Roy treats a young woman whose prognosis is so bad that her husband asks him repeatedly not to intervene anymore. Roy keeps trying to “save” her, however, because he thinks he needs to. Another patient dies and the nurse refuses to pull the plug on the woman’s respirator, revealing the deep discomfort of some staff members about prematurely ending a life. 

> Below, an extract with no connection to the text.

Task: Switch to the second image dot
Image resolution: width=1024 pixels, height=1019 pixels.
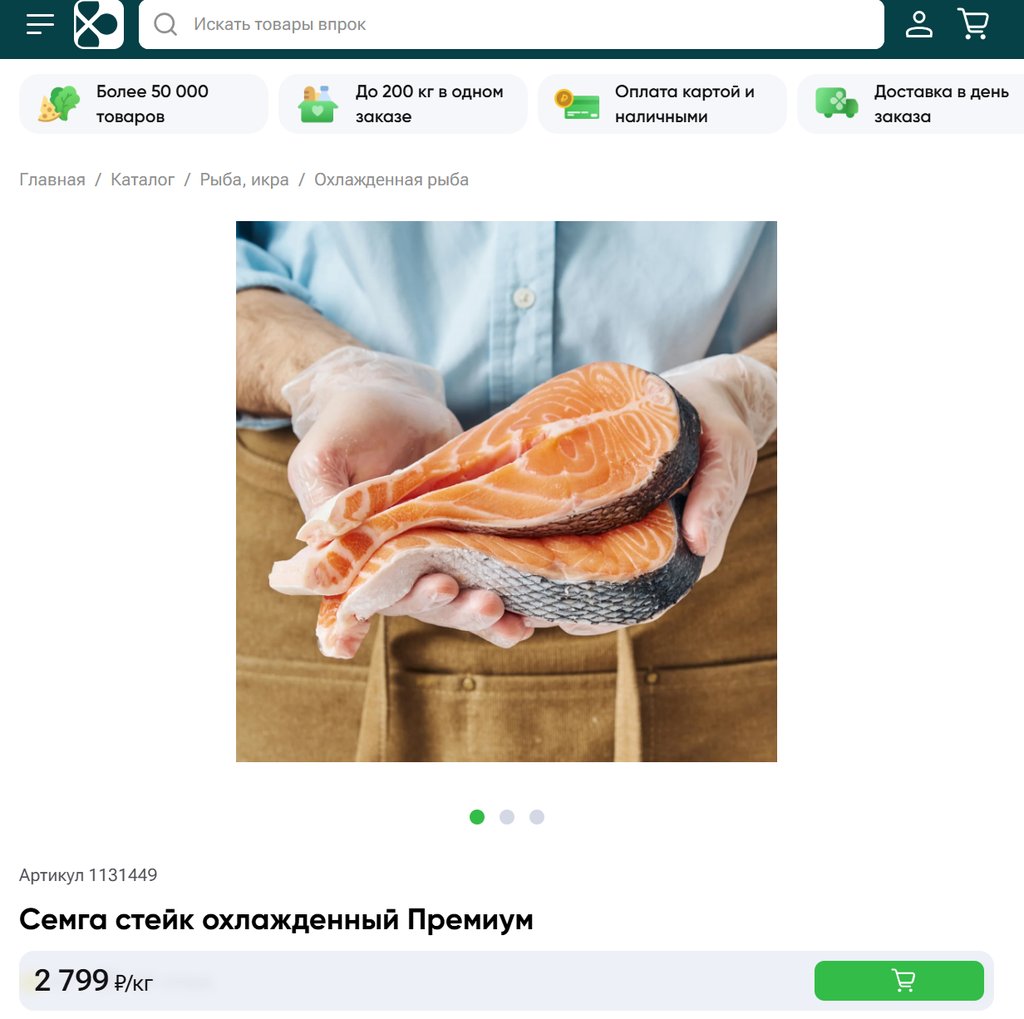Action: (x=507, y=817)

The hospital discovers a ploy by Chuck of putting dead patients’ names into his appointment schedule to give himself free time. After work, Roy goes to cheer on Pinkus as he runs in the city’s marathon, amazed by Pinkus’s calm demeanor during the race. He runs into an ICU nurse at the gym and invites her out for a drink. The two have sex later.

Chapter 22 Summary

Roy’s rotation in the ICU ends, but he finds it hard to let go of his work there. He makes plans to go to a mime show—put on by the famous French mime Marcel Marceau—with Berry but then finds himself back in the ICU ward. Berry tracks him down there, and she has recruited Gilheeny and Quick to go with her and Roy to the show so the policemen can physically drag Roy there. At the show, Roy has an emotional breakthrough about his work and the harm he has done by suppressing his feelings of despair and grief. He and Berry begin repairing their relationship, and he’s now open to her insights on his psychological state.

Chapters 18-22 Analysis

The conflicts running throughout the book intensify even more in these chapters, leading up to the moment when Roy finally lets down his emotional guard in Chapter 22. Berry becomes increasingly frustrated with Roy, and he is distant with her. The Fat Man is angry at him for not treating Berry as he thinks she should be treated. Chuck is so desperate for a reprieve from the demands of the job that he puts the name of dead patients into his appointment roster. This section of the book ramps up the emotional intensity, culminating in the scene at the Marceau show when Roy finally expresses and understands his feelings.